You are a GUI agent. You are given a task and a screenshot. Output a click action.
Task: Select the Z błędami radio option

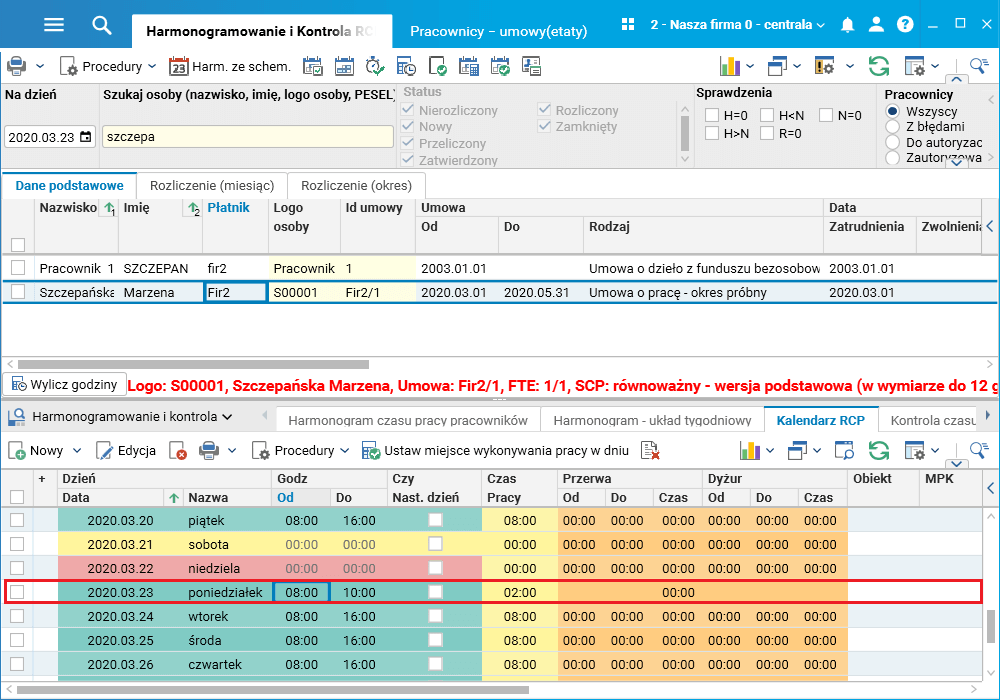point(893,127)
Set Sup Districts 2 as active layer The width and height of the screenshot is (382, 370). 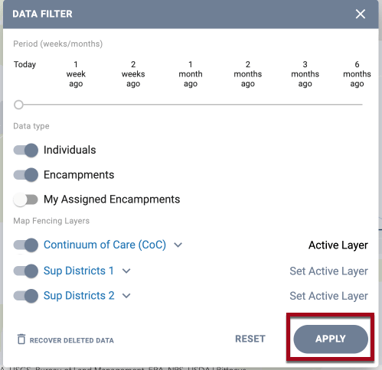(329, 296)
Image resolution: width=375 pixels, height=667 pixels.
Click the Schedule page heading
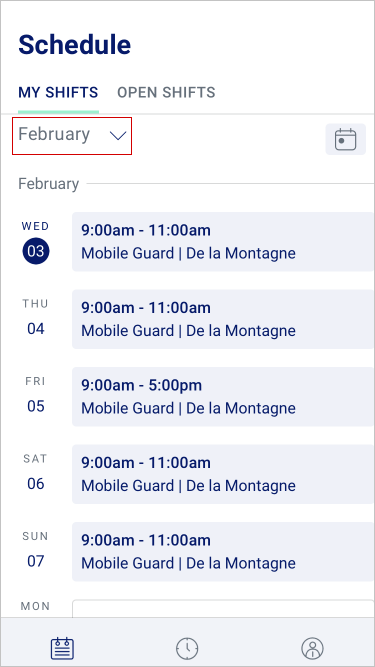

• • •

_Task requirements:_ Only those lines from the one containing "Image resolution: width=375" to the end of the material above, retyped exactly and without pictures, belong in your reply.

_Output for this task:_
Image resolution: width=375 pixels, height=667 pixels.
Click the Schedule page heading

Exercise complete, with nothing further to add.